Racial composition as of the 2020 census
| Race | Number | Percent |
|---|---|---|
| White | 2,246 | 92.7% |
| Black or African American | 13 | 0.5% |
| American Indian and Alaska Native | 39 | 1.6% |
| Asian | 8 | 0.3% |
| Native Hawaiian and Other Pacific Islander | 0 | 0.0% |
| Some other race | 30 | 1.2% |
| Two or more races | 87 | 3.6% |
| Hispanic or Latino (of any race) | 55 | 2.3% |

===2010 census===
As of the census of 2010, there were 2,111 people, 842 households, and 542 families living in the city. The population density was 1611.5 PD/sqmi. There were 914 housing units at an average density of 697.7 /sqmi. The racial makeup of the city was 98.2% White, 0.1% African American, 0.6% Native American, 0.4% Asian, and 0.6% from two or more races. Hispanic or Latino of any race were 1.1% of the population.

There were 842 households, of which 33.4% had children under the age of 18 living with them, 52.5% were married couples living together, 7.8% had a female householder with no husband present, 4.0% had a male householder with no wife present, and 35.6% were non-families. 31.6% of all households were made up of individuals, and 14.2% had someone living alone who was 65 years of age or older. The average household size was 2.41 and the average family size was 3.02.
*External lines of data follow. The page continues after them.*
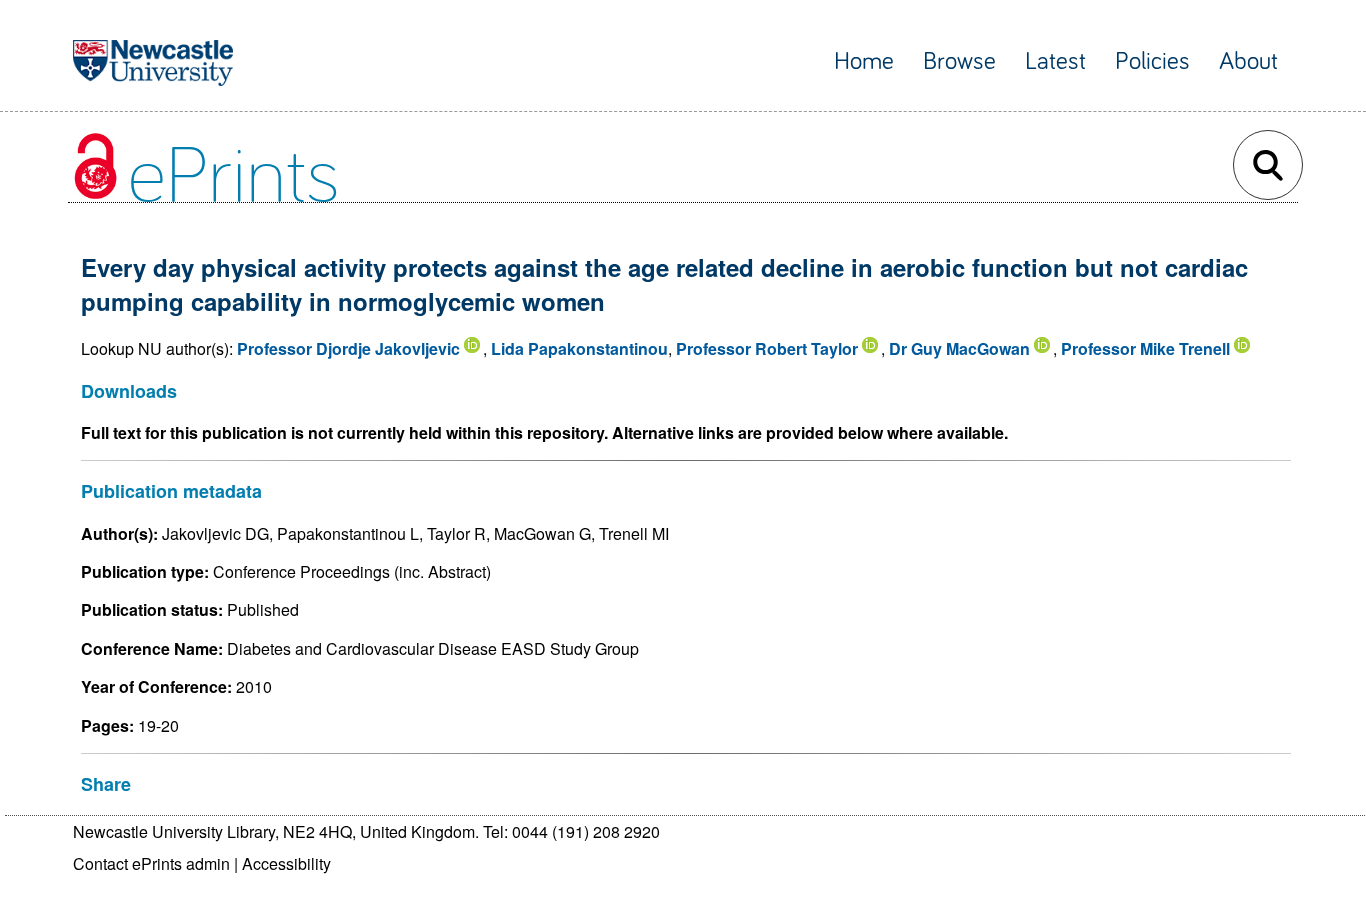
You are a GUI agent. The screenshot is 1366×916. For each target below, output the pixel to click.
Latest (1055, 61)
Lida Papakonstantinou (579, 348)
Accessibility (286, 863)
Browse (959, 61)
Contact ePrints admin (151, 863)
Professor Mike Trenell (1145, 348)
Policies (1152, 61)
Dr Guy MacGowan (959, 348)
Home (864, 61)
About (1248, 61)
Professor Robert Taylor (767, 348)
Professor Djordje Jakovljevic (348, 348)
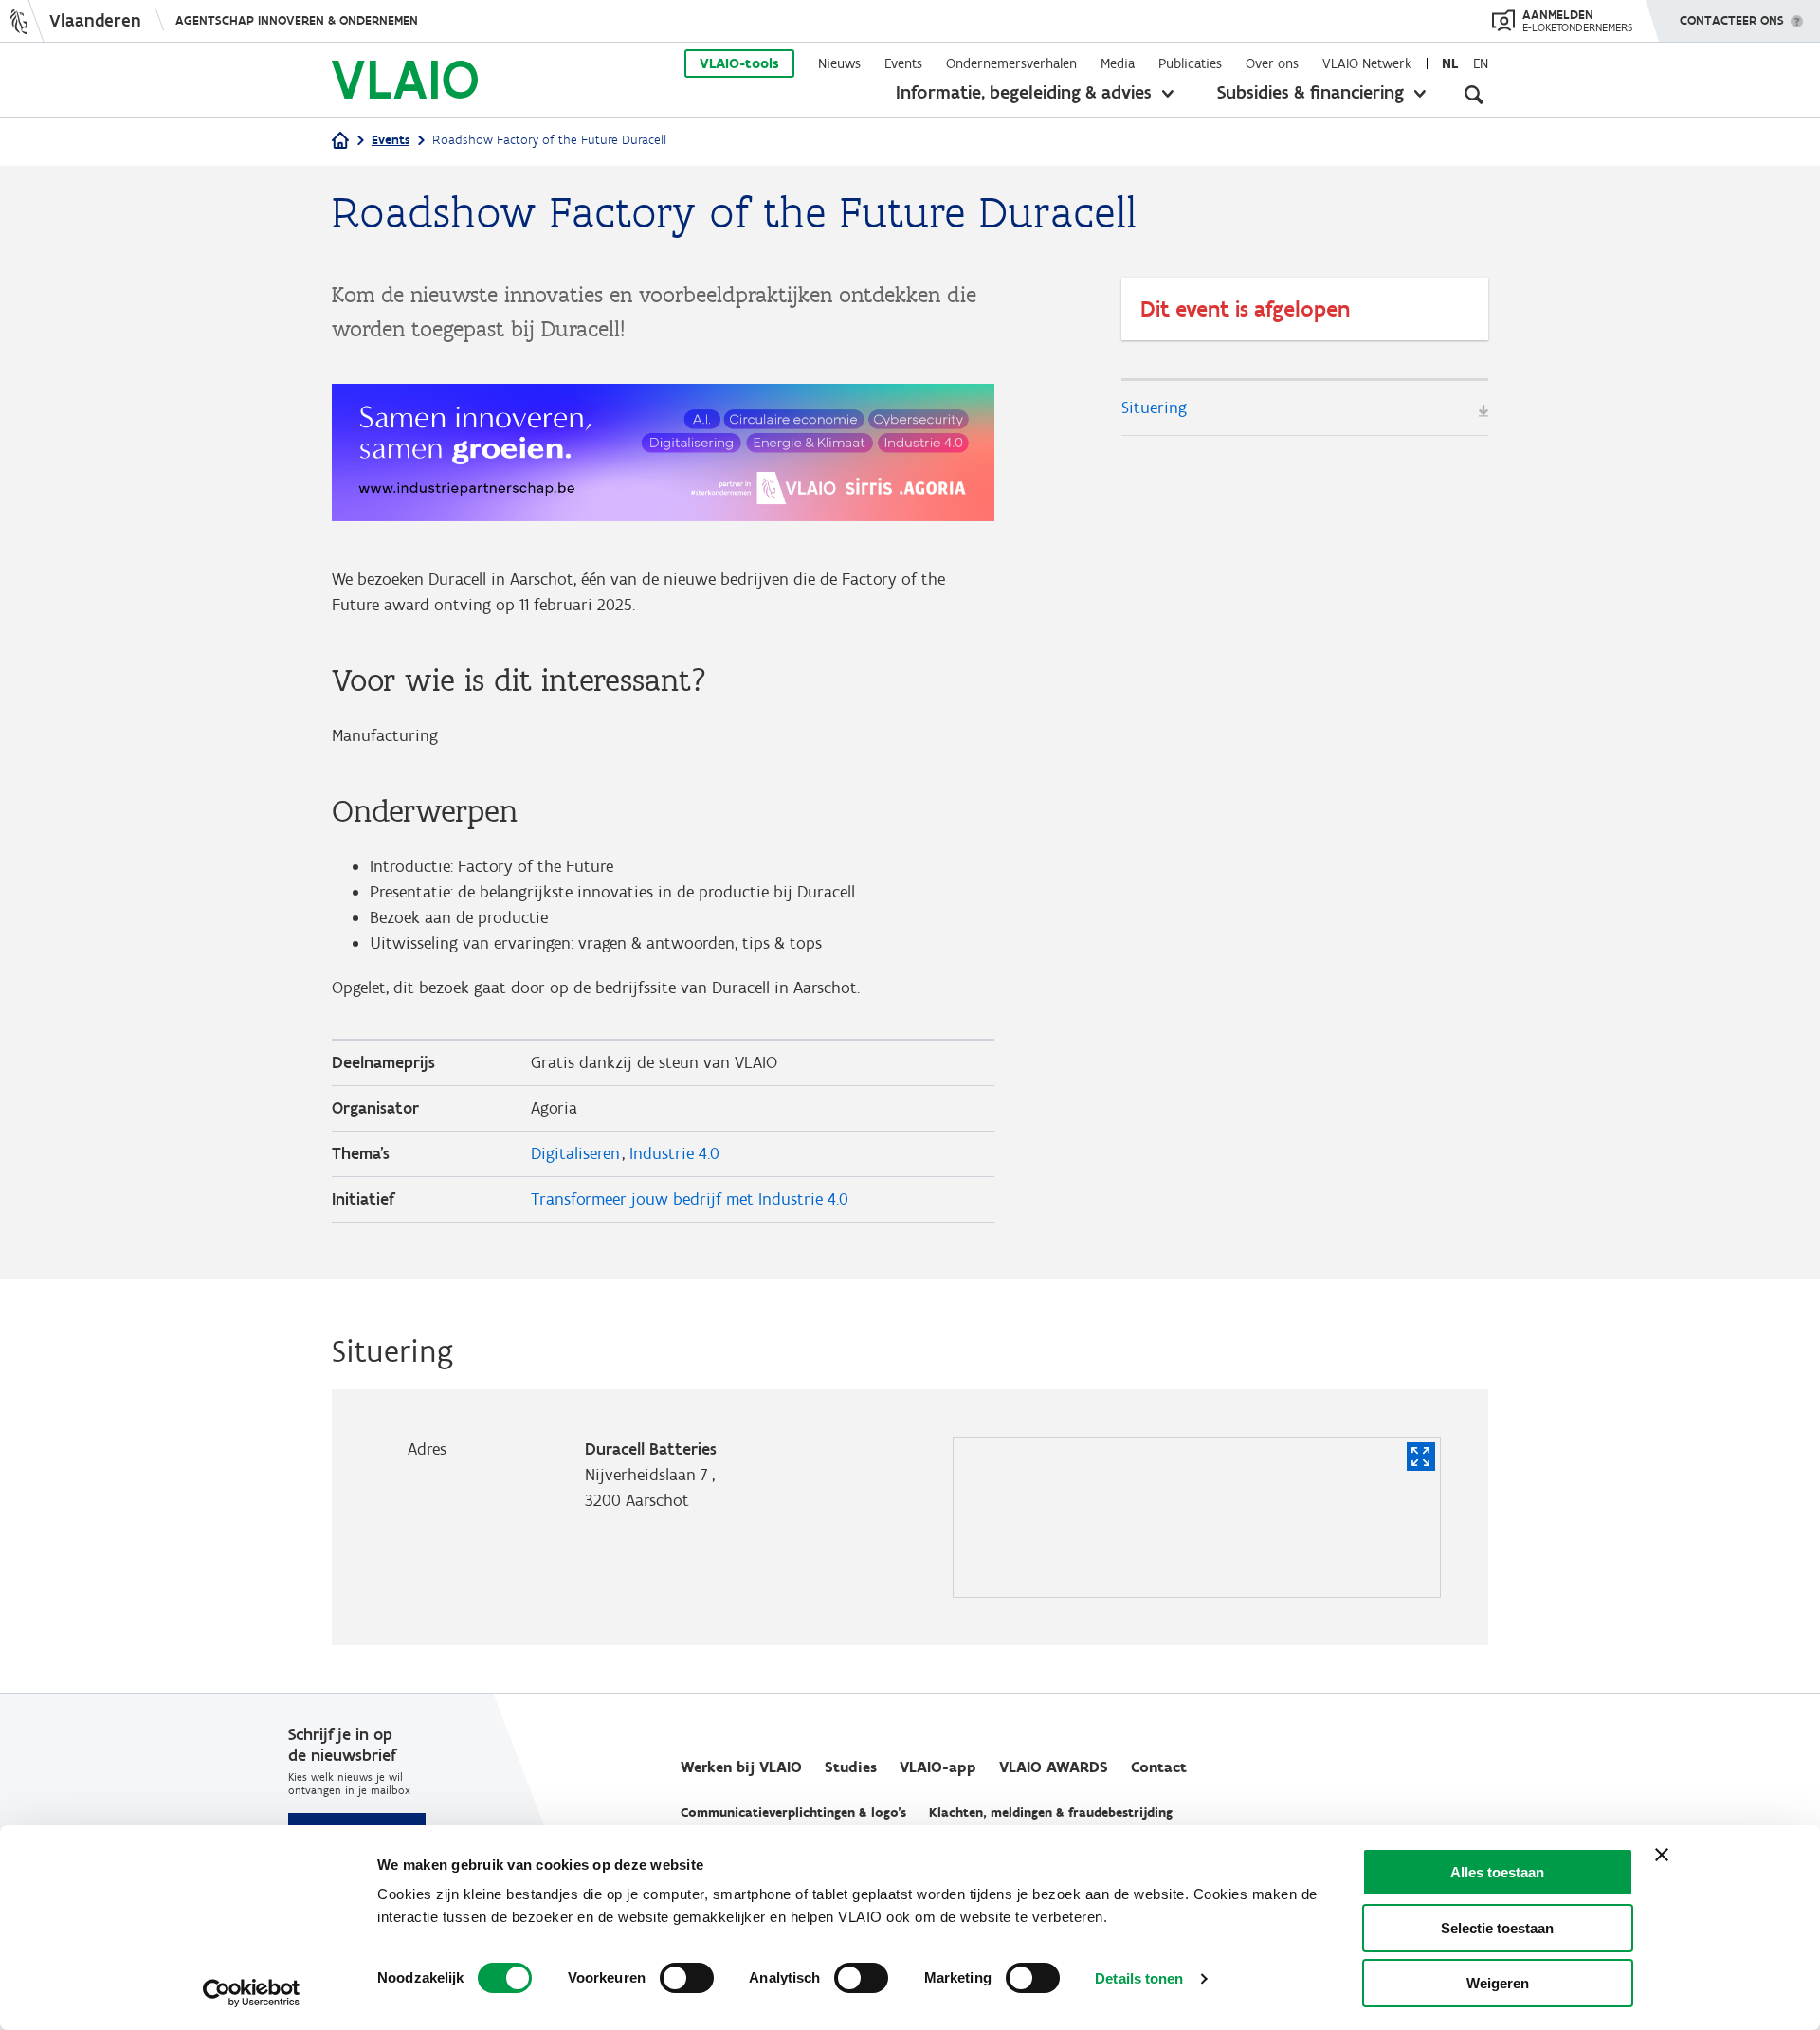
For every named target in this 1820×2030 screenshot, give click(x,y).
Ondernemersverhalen (1011, 63)
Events (903, 63)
The median age in the city was 37.8 years. 26.4% of residents were under the age of 18; 6.7% were between the ages of 18 and 24; 27.2% were from 25 to 44; 23.7% were from 45 to 64; and 16% were 65 years of age or older. The gender makeup of the city was 49.4% male and 50.6% female.

===2000 census===
As of the census of 2000, there were 2,037 people, 812 households, and 526 families living in the city. The population density was 1,863.8 PD/sqmi. There were 836 housing units at an average density of 764.9 /sqmi. The racial makeup of the city was 98.67% White, 0.05% African American, 0.29% Native American, 0.05% Asian, 0.29% from other races, and 0.64% from two or more races. Hispanic or Latino of any race were 0.74% of the population.

There were 812 households, out of which 35.0% had children under the age of 18 living with them, 54.1% were married couples living together, 8.4% had a female householder with no husband present, and 35.2% were non-families. 31.9% of all households were made up of individuals, and 20.1% had someone living alone who was 65 years of age or older. The average household size was 2.42 and the average family size was 3.10.

In the city, the population was spread out, with 27.1% under the age of 18, 7.0% from 18 to 24, 27.9% from 25 to 44, 18.3% from 45 to 64, and 19.7% who were 65 years of age or older. The median age was 38 years. For every 100 females, there were 86.7 males. For every 100 females age 18 and over, there were 80.2 males.

As of 2000 the median income for a household in the city was $35,217, and the median income for a family was $46,848. Males had a median income of $30,758 versus $21,319 for females. The per capita income for the city was $15,940. About 2.7% of families and 3.4% of the population were below the poverty line, including 3.2% of those under age 18 and 7.4% of those age 65 or over.

==Education==
Lennox is a part of the Lennox School District 41-4, which operates Lennox Elementary/LWC Intermediate, and LWC Junior High School/Lennox High School.